Errors during large-scale testing of Stan

Hi All,

I’ve been conducting large-scale testing of Stan using the models located in the example-models repository (GitHub - stan-dev/example-models: Example models for Stan). The idea is to use this to create a broad and diverse benchmark for the SMC-based algorithms we’re developing.

We expected that there may be issues running the new SMC algorithm on existing Stan models, and indeed we have seen some errors which are unique to these changes. However, we were surprised to find that NUTS was running into a lot of errors as well.

I’ve been looking in detail at these errors today and it seems that the vast majority are from incorrect formatting used within the dump data input files (e.g. some instead contain native R code). However, there’s also 9 models which have initialization errors:

  • example-models/misc/multivariate-probit/probit-multi-good
  • example-models/misc/dlm/fx_factor
  • example-models/knitr/pool-binary-trials/pool
  • example-models/knitr/pool-binary-trials/no-pool
  • example-models/knitr/pool-binary-trials/hier
  • example-models/knitr/pool-binary-trials/hier-logit-centered
  • example-models/knitr/pool-binary-trials/hier-logit
  • example-models/knitr/chapter2/golf1
  • example-models/knitr/golf/golf1

These can be subdivided into 3 apparently independent errors.

probit-multi-good:

Phi: x is nan, but must not be nan!

fx_factor:

gaussian_dlm_obs_lpdf: G[1] is nan, but must be finite!

pool, no-pool, hier, hier-logit-centered, hier-logit:

binomial_logit_lpmf: Successes variable[1] is 4, but must be in the interval [0, 3]

golf1:

binomial_lpmf: Probability parameter[1] is <negative_value>, but must be in the interval [0, 1]

The binomial_logit_lpmf error may be down to the fact that the knitr models use “garbage generated data” that doesn’t make sense in the context (https://github.com/stan-dev/example-models/commit/9917f716b90cc072ae75bb2fd9dc020cc6dd5d4c).
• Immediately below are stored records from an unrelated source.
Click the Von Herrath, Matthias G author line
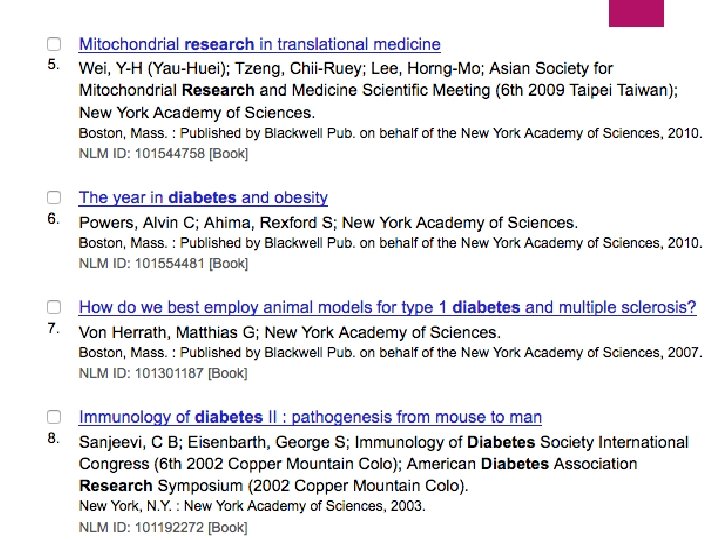[x=289, y=332]
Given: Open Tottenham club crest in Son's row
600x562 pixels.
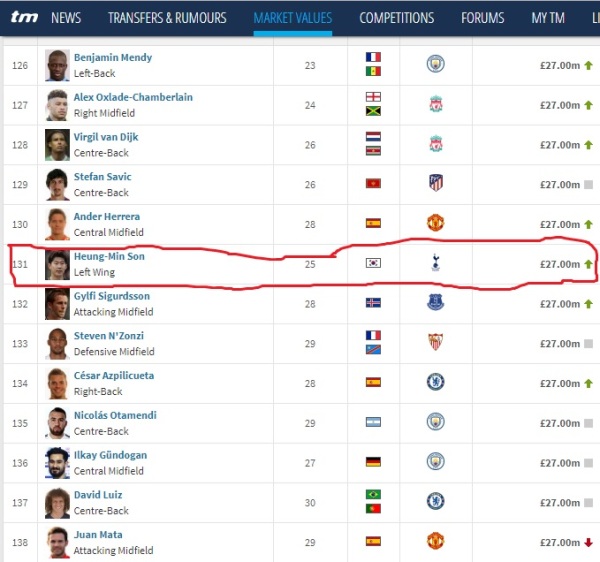Looking at the screenshot, I should pos(435,262).
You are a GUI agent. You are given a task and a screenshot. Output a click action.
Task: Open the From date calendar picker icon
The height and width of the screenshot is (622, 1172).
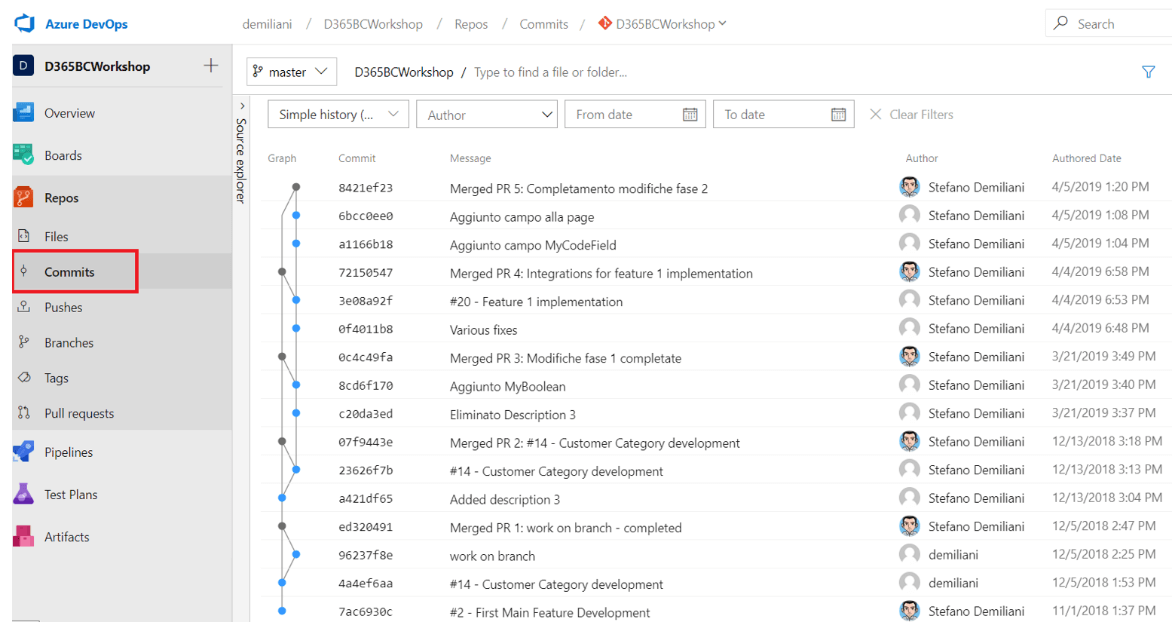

However, I’ve played around with the changing the init parameter and the input data for a couple of the other models and I’m still getting the same errors.

Does anyone have an idea why Stan is having initialization problems with these models? Interested to hear everyone’s thoughts!

Phil

1 Like

Often one needs to specify the init_r argument to something smaller than its default value of 2 to get things to initialize, but those hier-logit and golf1 models are just wrong if they throw those errors.

I’ve just tried changing the init argument to 1 for probit-multi-good and that seems to do the trick. However, that leaves fx_factor which still throws the “gaussian_dlm_obs_lpdf: G[1] is nan, but must be finite!” error for various init values. Here’s the model:

// Kalman Filter (Multivariate Form)
// - no missing values
data {
// system matrices
int r;
int T;
matrix[r, T] y;
vector[1] m0;
cov_matrix[1] C0;
}
transformed data {
matrix[1, 1] G;
}
parameters {
vector[r - 1] lambda;
vector<lower=0.0>[r] V;
cov_matrix[1] W;
}
transformed parameters {
matrix[1, r] F;
F[1, 1] <- 1;
for (i in 1:(r - 1)) {
F[1, i + 1] <- lambda[i];
}
}
model {
y ~ gaussian_dlm_obs(F, G, V, W, m0, C0);
}

Seems pretty obvious what is going on now that I look at it. G is declared in the transformed data block but not defined.

1 Like